[Required work] Please reproduce the passage on the book's new edition word for word, starting with "3. Chapter 11" and going on through "the Autostep Method.".

[Text block]
····················

Comparisons of the New to the previous edition of the Book
Minor and major changes as well as corrections have been made throughout the new
edition of the book. Here are the major changes:
1. Chapter 5 on the Method of Stochastic Gradient Descent is new.
2. In Chapter 6 (old Chapter 5) on the Least-Mean-Square (LMS) algorithm, major
changes have been made to the statistical learning theory of LMS in light of the
Langevin equation and the related Brownian motion.
3. Chapter 11 on Robustness is new.
4. The second half of Chapter 13 on Adaptation in Nonstationary Environments
is completely new, being devoted to the Incremental-Delta-Bar-Delta (IDBD)
Algorithm and the Autostep Method.
5. Appendices B and F on the Wirtinger Calculus and the Langevin Equation, respectively, are new.
6. The Bibliography is new.
7. The chapters on Adaptive IIR and Complex Neural Networks in the old edition
have been deleted.

····················

[Data excerpt]
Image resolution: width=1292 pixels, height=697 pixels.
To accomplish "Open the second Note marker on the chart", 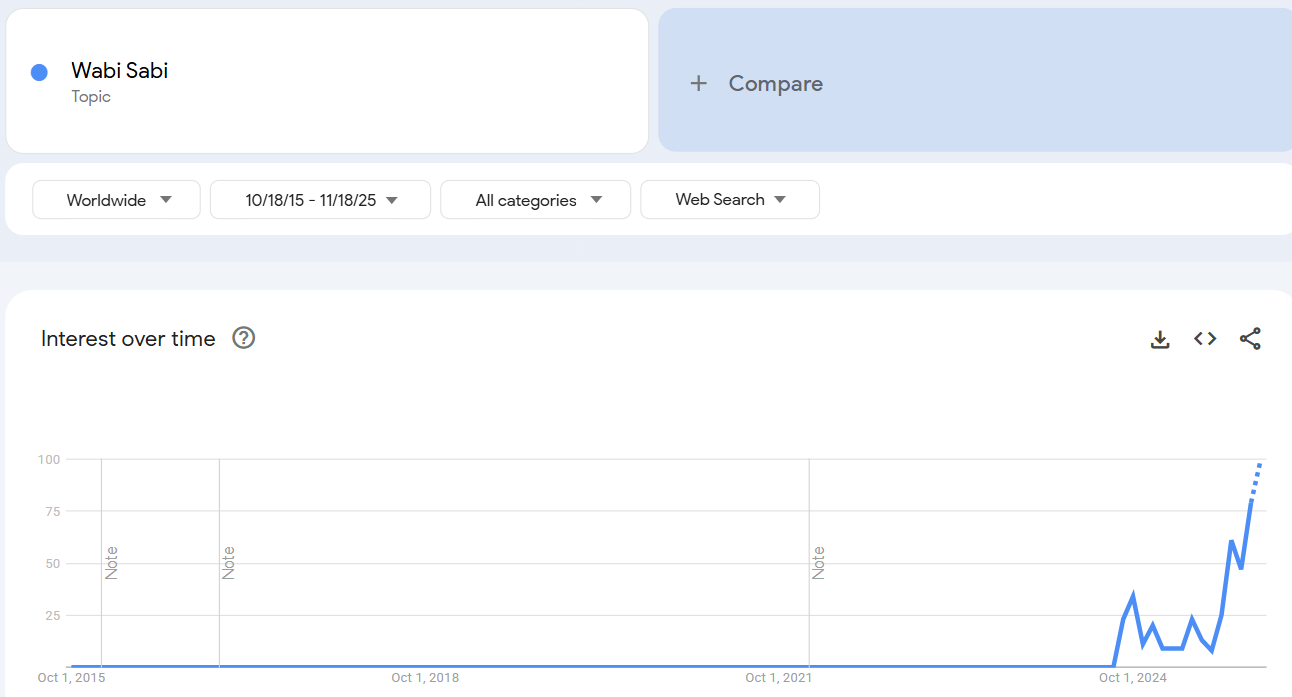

····················

[Final answer]
3. Chapter 11 on Robustness is new.
4. The second half of Chapter 13 on Adaptation in Nonstationary Environments
is completely new, being devoted to the Incremental-Delta-Bar-Delta (IDBD)
Algorithm and the Autostep Method.